Ed ecco il mio messaggio di speranza per questa tragica avventura: ANDRÀ TUTTO BENE.
Dobbiamo sostenerci in tutti i modi per scacciare l’angoscia che ci attanaglia vedendo i drammatici servizi in TV, leggendo le storie di questi eroi, infermieri, medici, volontari, che lavorano instancabilmente, generosamente, non sempre pagati nella maniera adeguata…
Questo evento ci sta insegnando molte cose, stiamo riscoprendo una solidarietà troppo sovente accantonata in favore degli interessi personali che ora ci appaiono così superficiali, così inutili, così biechi. Inoltre l’unità nazionale che generalmente riserviamo solo nei momenti dei mondiali di calcio è un altro di quegli aspetti che ci sta scaldando il cuore, che ci riscopre fratelli, che ci consola, che ci inorgogliosisce.
Noi italiani, nel mondo del lavoro, siamo sempre così protesi verso un’esterofilia a mio giudizio talvolta immotivata, come mi è capitato di osservare in tutti questi anni di stampa dei biglietti da visita in cui sotto il nome e cognome si mette sempre la “job title” (qualifica) rigorosamente in inglese, perché alle nostre italiche orecchie risuona con maggior lustro, la competenza in lingua anglosassone appare più referenziata.

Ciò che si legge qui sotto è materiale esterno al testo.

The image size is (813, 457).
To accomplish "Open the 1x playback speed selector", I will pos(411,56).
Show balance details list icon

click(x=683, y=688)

Questo è comprensibile per le aziende che lavorano con i Paesi stranieri in cui la lingua di riferimento è l’inglese, ma vi assicuro, che mi è capitato di produrre bigliettini per aziende con un giro d’affari molto strettamente territoriale che però amavano fregiarsi di questi piccoli vezzi che, bisogna riconoscerlo, nei confronti dei clienti comunque funzionano.
A questo punto viene voglia di sentire Tu vo’ fa l’americano, ma sei nato in Italy.